▶ Problem to work on: In the birthday letter to Leo below, what kind of cake did Leo ask for this year?

We asked Leo what he wanted to do on his birthday (yesterday) and he replied: "Stay home." It's Leo's favorite place to be, among his people and his things. We pull up to the driveway every night and he says "I love my house."
Leo, you have grown up so much in the last year. You read and write paragraphs. You welcome haircuts and doctor visits (gone are the days of your hyperventilating fear of both). You've performed at a poetry slam and been part of a wax museum. And you're about to embark on a very exciting new school year, not to mention, third grade! How did that happen?
If I have any complaints about or challenges with you, it's that you know what you want to do and don't like to be told to stop doing it (hmm...sounds like...most eight year old boys?). Case in point: sometimes you love too much.
Especially these two. You simply cannot get enough of them.
It's comical to think there was a time that I actually worried about you and the babies, that you'd be jealous of them or that I wouldn't be able to give you enough because I'd be busy with them. I haven't fully reconciled that second part. I still think there have been times in the last year that you needed me and I wasn't there because of the simple fact that I am now spectacularly outnumbered. But it is what it is and I think it's safe to say that the advantages to our little crew far outweigh the negatives.
OK yes, you were feeding Lucy scrambled eggs here as if she was a begging dog.
You have the biggest heart of anyone I know and you are almost ridiculously easy to please.
I spent a good three weeks stressing about a birthday cake for you this year (your request was a "Buzz cake.") Well...this was the result (and goodness gracious I did NOT make that if you were wondering--also don't bother sending it off to Cakewrecks, I already have.)
I think it's safe to say you'd have been just as happy if I'd presented you with blue cupcakes replete with one of your Buzz "guys" on top. You're all about the frosting, anyway. Hey, you know what's good.
Waiting for "Pizza from the Man."
Yesterday afternoon you and I stole a minute where it was just us: we sat and watched the summer Olympics, just as I did the summer you were born--2004. As you stretched your tall, sturdy, lanky, eight year body over me, I marveled at how it was just a few summers ago that I held you, a little, floppy, terrifying (to me) baby. There were a lot of tears shed the day you were born Leo, and in the days after. Now? My tears in relation to you come from pride (I've yet to make it through an IEP meeting without tearing up, even when it's good news and if a teacher starts complimenting you? Forget it: I'm a puddle) and oh yes, laughter. You make me laugh like no one else I know. There is something about your birthday that always "gets" me in a way that the others' don't, maybe because your entrance into the world was so fraught, and it makes me realize just how far you (and I) have come.

▶ Provided data:
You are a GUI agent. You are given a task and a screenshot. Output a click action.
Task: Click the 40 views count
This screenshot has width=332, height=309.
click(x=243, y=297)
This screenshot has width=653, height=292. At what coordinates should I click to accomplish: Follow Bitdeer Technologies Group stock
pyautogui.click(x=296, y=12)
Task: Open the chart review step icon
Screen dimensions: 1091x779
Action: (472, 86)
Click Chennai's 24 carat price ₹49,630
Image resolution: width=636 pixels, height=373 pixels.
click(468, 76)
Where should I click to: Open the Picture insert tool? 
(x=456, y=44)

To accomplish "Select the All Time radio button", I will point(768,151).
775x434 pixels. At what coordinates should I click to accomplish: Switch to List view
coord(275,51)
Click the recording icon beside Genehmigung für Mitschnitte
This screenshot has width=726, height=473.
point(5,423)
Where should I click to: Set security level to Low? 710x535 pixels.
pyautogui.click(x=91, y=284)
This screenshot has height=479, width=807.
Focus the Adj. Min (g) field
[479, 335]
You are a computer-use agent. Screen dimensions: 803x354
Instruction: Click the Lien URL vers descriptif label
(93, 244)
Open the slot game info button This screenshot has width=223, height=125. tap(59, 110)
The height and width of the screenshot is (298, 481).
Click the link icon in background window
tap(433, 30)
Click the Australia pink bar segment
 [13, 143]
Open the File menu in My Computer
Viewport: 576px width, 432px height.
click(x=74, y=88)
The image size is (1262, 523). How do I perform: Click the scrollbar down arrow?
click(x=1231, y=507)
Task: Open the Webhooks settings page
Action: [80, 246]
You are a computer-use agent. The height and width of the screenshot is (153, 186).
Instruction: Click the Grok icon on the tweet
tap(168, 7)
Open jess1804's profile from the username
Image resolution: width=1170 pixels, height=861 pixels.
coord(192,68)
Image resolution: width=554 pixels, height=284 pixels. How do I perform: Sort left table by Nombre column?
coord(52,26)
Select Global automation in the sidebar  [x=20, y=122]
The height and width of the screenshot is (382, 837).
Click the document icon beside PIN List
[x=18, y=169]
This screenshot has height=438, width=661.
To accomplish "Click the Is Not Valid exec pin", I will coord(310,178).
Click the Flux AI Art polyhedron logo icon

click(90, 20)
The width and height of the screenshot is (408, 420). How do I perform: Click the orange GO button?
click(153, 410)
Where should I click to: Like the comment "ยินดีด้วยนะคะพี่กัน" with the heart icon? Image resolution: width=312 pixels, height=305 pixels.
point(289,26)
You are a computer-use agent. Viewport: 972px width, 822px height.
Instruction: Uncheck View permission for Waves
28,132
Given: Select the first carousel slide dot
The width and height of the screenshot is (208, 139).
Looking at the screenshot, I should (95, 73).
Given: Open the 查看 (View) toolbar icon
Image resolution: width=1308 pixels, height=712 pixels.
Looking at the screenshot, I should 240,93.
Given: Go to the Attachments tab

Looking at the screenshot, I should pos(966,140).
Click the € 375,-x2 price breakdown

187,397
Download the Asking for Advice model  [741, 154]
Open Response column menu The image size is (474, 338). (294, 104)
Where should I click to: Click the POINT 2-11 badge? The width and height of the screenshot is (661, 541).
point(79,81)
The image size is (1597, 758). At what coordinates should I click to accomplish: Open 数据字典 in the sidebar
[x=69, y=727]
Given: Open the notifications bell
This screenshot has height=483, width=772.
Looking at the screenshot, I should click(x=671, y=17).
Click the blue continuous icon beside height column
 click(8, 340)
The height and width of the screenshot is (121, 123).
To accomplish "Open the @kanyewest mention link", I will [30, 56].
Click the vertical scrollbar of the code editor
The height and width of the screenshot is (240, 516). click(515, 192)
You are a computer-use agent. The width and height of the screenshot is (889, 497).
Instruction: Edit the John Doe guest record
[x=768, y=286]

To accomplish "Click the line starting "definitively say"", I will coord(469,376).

▶ Your response: A "Buzz cake."